Nakamura A, Shiomi H
Department of Pharmacology, Faculty of Pharmacy and Pharmaceutical Sciences, Fukuyama University, Japan.
Peptides. 1991 Nov-Dec;12(6):1375-7. doi: 10.1016/0196-9781(91)90222-b.

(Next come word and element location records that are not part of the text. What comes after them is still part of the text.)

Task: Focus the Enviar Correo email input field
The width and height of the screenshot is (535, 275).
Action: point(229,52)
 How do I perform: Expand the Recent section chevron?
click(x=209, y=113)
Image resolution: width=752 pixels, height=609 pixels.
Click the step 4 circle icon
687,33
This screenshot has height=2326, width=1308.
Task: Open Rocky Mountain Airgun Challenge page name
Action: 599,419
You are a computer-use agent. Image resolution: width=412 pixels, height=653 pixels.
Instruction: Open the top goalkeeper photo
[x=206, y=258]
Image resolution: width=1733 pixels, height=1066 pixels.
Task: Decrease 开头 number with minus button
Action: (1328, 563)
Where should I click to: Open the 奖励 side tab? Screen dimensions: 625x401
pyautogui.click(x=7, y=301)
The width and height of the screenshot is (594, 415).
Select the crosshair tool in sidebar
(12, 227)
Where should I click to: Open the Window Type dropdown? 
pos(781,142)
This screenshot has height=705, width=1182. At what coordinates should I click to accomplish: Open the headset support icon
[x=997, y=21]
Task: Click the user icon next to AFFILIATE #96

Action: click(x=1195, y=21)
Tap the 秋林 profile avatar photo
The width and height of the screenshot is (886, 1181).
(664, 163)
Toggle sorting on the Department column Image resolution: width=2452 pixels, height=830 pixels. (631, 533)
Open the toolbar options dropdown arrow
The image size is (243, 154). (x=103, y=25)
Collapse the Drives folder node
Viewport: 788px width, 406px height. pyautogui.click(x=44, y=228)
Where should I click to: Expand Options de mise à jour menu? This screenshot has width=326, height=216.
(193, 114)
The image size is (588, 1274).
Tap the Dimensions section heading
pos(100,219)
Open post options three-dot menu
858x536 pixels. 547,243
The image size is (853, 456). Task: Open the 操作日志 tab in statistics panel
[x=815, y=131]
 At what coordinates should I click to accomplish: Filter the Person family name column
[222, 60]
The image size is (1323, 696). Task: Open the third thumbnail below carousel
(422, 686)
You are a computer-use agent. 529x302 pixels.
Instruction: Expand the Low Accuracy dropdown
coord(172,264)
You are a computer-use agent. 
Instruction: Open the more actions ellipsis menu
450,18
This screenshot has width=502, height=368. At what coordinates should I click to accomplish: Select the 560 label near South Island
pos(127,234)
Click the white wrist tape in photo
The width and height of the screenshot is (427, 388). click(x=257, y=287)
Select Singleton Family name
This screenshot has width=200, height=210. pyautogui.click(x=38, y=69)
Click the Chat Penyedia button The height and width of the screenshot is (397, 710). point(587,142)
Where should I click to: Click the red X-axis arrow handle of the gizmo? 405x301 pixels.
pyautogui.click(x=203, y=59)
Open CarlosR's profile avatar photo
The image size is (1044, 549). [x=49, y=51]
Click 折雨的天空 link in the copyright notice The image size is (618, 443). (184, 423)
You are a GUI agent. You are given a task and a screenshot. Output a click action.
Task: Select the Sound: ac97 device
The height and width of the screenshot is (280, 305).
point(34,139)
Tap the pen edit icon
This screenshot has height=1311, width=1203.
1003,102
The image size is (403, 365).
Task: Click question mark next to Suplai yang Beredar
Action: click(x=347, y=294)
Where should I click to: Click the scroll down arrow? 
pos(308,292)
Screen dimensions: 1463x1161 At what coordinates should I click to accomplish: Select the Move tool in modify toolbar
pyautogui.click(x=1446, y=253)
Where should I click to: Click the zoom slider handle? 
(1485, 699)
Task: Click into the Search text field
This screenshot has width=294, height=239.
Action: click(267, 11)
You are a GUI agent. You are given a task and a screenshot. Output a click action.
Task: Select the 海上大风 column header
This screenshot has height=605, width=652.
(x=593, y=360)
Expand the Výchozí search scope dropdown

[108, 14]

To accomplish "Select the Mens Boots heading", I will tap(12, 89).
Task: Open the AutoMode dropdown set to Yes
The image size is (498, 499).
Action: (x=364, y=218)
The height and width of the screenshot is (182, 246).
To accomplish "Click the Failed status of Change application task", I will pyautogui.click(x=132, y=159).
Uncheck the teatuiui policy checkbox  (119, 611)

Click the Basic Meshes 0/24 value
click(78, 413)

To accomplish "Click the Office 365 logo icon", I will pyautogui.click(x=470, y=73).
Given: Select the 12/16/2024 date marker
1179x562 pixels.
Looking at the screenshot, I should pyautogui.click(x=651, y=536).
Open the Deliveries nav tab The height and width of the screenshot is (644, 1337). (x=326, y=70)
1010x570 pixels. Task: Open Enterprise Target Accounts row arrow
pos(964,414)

A phosphorylated analogue of DSIP at Ser7 has been shown to exist endogenously by immunochemical studies. An enzyme which could phosphorylate DSIP has not yet been identified. In the present study, we examined DSIP as a substrate for in vitro phosphorylation by casein kinase II. DSIP was phosphorylated by the enzyme with apparent Km and Vmax values of 20 mM and 90.9 nmol/min/mg protein, respectively. Both ATP and GTP were utilized as phosphoryl donors. Phosphorylation of DSIP was inhibited by heparin and enhanced by spermine. These results demonstrate that DSIP can serve as a possible substrate for casein kinase II in vitro.
免疫化学研究表明,丝氨酸7位磷酸化的DSIP类似物可内源性存在。尚未鉴定出能使DSIP磷酸化的酶。在本研究中,我们检测了DSIP作为酪蛋白激酶II体外磷酸化的底物。该酶使DSIP磷酸化,其表观Km和Vmax值分别为20 mM和90.9 nmol/分钟/毫克蛋白。ATP和GTP均用作磷酰基供体。肝素可抑制DSIP的磷酸化,而精胺可增强其磷酸化。这些结果表明,DSIP在体外可能是酪蛋白激酶II的底物。